> _Texte fourni_
En reprenant l’idée de départ du thriller Dragon Rouge (l’agent Jack Crawford de la Division des Sciences Comportementales du FBI décide de demander au psychiatre Hannibal Lecter d’aider son jeune profiler à enquêter sur une série d’enlèvements), le téléspectateur est plongé dès les premières images dans une ambiance morbide (à cause des crimes commis) etdans le monde feutré et raffiné du psychiatre Hannibal Lecter, ravi de compter le talentueux jeune homme comme nouveau patient. Il n’hésitera pas à utiliser ses macabres déviances pour faire avancer les enquêtes du sensible profiler.
Will Graham devra alors résoudre toutes ces morbides affaires criminelles en entrant à la fois dans la tête des tueurs en série et dans celle de leur copycat. Mais qui peut bien être ce copieur ? Facile...

> _Objectif de la tâche_
Recopiez sans rien changer le passage du texte fourni qui commence par « En reprenant l’idée » et se poursuit jusqu'à « du sensible profiler. ».

> _Bloc de données_
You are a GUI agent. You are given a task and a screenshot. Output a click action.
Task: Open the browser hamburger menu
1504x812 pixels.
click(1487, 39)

> _La réponse_
En reprenant l’idée de départ du thriller Dragon Rouge (l’agent Jack Crawford de la Division des Sciences Comportementales du FBI décide de demander au psychiatre Hannibal Lecter d’aider son jeune profiler à enquêter sur une série d’enlèvements), le téléspectateur est plongé dès les premières images dans une ambiance morbide (à cause des crimes commis) etdans le monde feutré et raffiné du psychiatre Hannibal Lecter, ravi de compter le talentueux jeune homme comme nouveau patient. Il n’hésitera pas à utiliser ses macabres déviances pour faire avancer les enquêtes du sensible profiler.